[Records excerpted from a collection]
____________
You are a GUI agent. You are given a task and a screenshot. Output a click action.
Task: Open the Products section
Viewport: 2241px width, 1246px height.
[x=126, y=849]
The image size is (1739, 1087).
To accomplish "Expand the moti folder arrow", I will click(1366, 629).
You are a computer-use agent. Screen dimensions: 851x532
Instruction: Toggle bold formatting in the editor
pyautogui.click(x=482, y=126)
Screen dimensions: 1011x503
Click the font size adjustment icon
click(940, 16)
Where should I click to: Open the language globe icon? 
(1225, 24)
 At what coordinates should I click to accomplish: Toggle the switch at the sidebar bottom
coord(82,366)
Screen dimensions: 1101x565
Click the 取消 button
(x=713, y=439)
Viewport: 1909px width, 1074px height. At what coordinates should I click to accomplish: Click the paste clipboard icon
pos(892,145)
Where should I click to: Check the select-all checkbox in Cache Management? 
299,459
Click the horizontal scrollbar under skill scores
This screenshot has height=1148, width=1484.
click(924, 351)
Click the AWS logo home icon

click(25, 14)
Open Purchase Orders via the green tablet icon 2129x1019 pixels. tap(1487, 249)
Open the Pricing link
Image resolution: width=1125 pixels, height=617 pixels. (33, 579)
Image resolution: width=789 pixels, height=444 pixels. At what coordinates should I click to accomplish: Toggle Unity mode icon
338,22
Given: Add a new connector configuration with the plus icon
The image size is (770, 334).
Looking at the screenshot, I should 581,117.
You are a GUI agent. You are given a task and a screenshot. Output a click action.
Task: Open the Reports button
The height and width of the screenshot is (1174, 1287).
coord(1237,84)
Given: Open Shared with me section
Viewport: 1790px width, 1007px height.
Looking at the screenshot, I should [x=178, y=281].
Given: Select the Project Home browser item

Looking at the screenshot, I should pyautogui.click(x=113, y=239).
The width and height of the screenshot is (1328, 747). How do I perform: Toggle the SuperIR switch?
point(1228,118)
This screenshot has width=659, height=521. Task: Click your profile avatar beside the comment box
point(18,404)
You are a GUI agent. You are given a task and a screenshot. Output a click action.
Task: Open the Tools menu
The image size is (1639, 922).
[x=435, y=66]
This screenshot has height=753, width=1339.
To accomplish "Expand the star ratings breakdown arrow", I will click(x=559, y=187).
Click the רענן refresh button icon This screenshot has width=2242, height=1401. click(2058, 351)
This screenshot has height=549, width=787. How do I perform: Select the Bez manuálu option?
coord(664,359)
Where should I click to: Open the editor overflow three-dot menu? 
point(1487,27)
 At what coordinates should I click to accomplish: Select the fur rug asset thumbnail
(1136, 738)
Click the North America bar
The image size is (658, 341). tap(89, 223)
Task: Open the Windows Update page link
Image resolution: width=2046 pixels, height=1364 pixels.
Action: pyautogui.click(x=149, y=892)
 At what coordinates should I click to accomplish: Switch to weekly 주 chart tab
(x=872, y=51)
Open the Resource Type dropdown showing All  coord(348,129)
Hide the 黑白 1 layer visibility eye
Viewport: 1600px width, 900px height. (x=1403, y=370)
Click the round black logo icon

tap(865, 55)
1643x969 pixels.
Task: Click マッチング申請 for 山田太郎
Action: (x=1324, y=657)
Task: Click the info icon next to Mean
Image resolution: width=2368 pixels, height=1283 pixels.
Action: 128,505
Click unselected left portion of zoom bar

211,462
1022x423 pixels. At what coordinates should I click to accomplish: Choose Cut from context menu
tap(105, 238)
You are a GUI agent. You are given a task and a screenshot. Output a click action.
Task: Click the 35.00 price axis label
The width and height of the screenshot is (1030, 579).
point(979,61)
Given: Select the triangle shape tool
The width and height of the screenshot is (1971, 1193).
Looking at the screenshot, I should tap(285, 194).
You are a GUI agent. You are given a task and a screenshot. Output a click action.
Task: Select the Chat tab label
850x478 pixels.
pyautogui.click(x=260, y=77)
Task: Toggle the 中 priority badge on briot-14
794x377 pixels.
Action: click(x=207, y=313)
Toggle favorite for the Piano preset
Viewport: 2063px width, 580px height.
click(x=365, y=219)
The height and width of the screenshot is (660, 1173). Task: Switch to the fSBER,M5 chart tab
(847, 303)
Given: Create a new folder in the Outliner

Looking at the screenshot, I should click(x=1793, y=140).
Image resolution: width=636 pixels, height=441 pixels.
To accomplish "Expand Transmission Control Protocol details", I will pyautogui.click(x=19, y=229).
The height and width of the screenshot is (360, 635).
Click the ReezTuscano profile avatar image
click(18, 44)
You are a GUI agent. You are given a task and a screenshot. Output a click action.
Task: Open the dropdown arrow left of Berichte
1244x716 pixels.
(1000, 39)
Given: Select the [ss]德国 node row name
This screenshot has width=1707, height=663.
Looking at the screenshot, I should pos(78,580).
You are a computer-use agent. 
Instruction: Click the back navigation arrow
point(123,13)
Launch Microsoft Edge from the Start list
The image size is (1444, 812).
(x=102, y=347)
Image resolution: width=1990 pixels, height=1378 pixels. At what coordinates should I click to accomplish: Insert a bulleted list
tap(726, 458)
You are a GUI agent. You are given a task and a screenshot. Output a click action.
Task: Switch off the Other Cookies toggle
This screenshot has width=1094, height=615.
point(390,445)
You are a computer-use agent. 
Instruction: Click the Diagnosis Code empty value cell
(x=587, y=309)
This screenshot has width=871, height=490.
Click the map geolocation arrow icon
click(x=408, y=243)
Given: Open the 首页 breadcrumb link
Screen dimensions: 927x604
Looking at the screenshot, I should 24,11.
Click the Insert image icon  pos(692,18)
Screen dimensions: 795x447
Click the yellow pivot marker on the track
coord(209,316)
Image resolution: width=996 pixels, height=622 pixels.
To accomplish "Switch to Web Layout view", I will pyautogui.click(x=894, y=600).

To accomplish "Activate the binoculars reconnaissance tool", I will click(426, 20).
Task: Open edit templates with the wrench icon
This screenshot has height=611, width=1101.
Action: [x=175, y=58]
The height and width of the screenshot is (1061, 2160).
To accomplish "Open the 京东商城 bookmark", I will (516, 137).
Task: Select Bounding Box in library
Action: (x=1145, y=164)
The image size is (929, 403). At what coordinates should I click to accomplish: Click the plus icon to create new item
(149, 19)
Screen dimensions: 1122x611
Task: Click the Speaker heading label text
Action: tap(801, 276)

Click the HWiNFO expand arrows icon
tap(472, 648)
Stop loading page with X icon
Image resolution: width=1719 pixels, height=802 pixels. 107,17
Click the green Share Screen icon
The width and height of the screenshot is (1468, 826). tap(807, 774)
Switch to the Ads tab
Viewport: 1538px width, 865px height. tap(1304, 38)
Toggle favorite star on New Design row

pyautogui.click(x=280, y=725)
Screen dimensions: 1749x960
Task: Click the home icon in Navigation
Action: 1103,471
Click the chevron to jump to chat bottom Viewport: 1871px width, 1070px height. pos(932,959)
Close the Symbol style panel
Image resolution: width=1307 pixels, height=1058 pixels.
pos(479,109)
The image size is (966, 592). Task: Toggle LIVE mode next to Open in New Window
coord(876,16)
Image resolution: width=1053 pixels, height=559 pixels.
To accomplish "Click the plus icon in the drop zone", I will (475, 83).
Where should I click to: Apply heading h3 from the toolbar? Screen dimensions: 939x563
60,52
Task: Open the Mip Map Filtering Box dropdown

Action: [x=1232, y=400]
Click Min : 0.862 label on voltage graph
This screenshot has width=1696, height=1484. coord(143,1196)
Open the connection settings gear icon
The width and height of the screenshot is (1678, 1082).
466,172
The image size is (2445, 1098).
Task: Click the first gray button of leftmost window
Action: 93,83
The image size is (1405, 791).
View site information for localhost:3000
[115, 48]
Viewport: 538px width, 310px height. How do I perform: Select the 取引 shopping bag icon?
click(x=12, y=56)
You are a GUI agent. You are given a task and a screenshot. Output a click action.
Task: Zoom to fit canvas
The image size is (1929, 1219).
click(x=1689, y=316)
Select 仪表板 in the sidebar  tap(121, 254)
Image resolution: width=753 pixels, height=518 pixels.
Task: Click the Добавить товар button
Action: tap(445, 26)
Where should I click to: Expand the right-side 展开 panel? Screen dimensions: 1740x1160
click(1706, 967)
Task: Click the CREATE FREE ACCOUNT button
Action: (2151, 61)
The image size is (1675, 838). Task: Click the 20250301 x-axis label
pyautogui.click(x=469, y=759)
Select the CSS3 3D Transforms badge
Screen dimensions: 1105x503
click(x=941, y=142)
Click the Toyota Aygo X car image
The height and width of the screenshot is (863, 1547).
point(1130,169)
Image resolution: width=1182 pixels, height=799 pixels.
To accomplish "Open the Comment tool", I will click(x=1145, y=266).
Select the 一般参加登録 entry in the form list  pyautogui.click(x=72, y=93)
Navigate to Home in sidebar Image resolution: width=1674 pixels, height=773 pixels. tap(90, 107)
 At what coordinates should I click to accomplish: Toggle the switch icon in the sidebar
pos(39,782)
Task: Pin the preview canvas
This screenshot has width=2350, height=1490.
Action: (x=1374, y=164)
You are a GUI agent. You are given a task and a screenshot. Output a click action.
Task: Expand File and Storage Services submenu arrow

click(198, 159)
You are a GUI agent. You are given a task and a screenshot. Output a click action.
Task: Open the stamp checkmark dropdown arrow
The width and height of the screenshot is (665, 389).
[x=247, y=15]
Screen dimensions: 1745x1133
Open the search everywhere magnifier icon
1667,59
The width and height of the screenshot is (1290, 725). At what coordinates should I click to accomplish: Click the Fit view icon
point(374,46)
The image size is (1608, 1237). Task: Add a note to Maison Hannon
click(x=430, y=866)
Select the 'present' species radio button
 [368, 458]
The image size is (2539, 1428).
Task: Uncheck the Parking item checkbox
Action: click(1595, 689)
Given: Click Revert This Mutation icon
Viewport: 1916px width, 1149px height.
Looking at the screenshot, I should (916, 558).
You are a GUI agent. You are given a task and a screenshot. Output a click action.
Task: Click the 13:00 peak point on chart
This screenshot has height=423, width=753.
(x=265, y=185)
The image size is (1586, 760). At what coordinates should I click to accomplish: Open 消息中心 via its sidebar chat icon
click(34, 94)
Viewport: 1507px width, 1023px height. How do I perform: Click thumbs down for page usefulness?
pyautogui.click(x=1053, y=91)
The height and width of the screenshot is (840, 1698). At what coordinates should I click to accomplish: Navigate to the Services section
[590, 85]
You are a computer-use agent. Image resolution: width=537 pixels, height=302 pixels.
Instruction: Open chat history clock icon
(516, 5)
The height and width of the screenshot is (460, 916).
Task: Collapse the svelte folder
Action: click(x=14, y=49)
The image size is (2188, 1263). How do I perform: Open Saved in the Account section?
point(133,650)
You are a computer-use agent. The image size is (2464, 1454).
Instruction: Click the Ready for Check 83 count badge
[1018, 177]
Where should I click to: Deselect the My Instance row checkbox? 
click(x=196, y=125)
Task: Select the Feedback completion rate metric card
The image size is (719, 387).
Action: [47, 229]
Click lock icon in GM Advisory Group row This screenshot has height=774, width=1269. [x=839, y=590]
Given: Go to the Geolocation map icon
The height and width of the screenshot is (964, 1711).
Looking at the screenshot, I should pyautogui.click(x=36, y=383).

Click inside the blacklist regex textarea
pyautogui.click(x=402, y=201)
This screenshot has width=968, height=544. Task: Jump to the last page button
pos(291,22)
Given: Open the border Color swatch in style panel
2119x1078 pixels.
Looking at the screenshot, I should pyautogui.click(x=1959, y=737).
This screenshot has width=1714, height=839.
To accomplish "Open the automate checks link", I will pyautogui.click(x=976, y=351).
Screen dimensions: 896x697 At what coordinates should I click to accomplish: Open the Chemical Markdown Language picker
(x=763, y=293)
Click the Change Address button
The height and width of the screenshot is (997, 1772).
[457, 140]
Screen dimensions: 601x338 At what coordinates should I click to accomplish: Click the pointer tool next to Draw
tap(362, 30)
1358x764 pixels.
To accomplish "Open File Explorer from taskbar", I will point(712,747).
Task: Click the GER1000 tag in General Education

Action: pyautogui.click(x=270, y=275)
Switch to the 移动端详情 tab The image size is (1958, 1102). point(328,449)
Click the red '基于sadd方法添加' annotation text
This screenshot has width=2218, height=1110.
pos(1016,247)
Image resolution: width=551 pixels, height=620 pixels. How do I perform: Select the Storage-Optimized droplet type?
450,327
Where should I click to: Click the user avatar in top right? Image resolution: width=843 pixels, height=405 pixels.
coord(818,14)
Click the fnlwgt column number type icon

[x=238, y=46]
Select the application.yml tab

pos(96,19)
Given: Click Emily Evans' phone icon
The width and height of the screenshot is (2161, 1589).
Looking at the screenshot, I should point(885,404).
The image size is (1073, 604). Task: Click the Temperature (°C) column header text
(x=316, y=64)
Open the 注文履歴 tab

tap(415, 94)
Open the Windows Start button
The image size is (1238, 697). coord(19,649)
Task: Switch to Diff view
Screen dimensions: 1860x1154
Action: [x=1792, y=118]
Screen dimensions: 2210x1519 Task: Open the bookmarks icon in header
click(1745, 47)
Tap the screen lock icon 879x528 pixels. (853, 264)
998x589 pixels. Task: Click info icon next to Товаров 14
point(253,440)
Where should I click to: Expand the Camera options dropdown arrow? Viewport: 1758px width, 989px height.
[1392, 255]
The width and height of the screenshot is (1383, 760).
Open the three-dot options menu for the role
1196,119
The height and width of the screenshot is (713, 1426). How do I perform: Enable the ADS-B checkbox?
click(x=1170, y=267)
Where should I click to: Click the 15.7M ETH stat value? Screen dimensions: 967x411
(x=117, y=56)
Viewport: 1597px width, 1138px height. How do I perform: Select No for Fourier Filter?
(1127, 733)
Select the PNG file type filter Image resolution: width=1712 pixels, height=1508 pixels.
____________
| Problem description |
Starting at the line that contains "998x589 pixels. Task: Click", retype each line through the last one in the records, both included, and add nothing.

| Response area |
998x589 pixels. Task: Click info icon next to Товаров 14
point(253,440)
Where should I click to: Expand the Camera options dropdown arrow? Viewport: 1758px width, 989px height.
[1392, 255]
The width and height of the screenshot is (1383, 760).
Open the three-dot options menu for the role
1196,119
The height and width of the screenshot is (713, 1426). How do I perform: Enable the ADS-B checkbox?
click(x=1170, y=267)
Where should I click to: Click the 15.7M ETH stat value? Screen dimensions: 967x411
(x=117, y=56)
Viewport: 1597px width, 1138px height. How do I perform: Select No for Fourier Filter?
(1127, 733)
Select the PNG file type filter Image resolution: width=1712 pixels, height=1508 pixels.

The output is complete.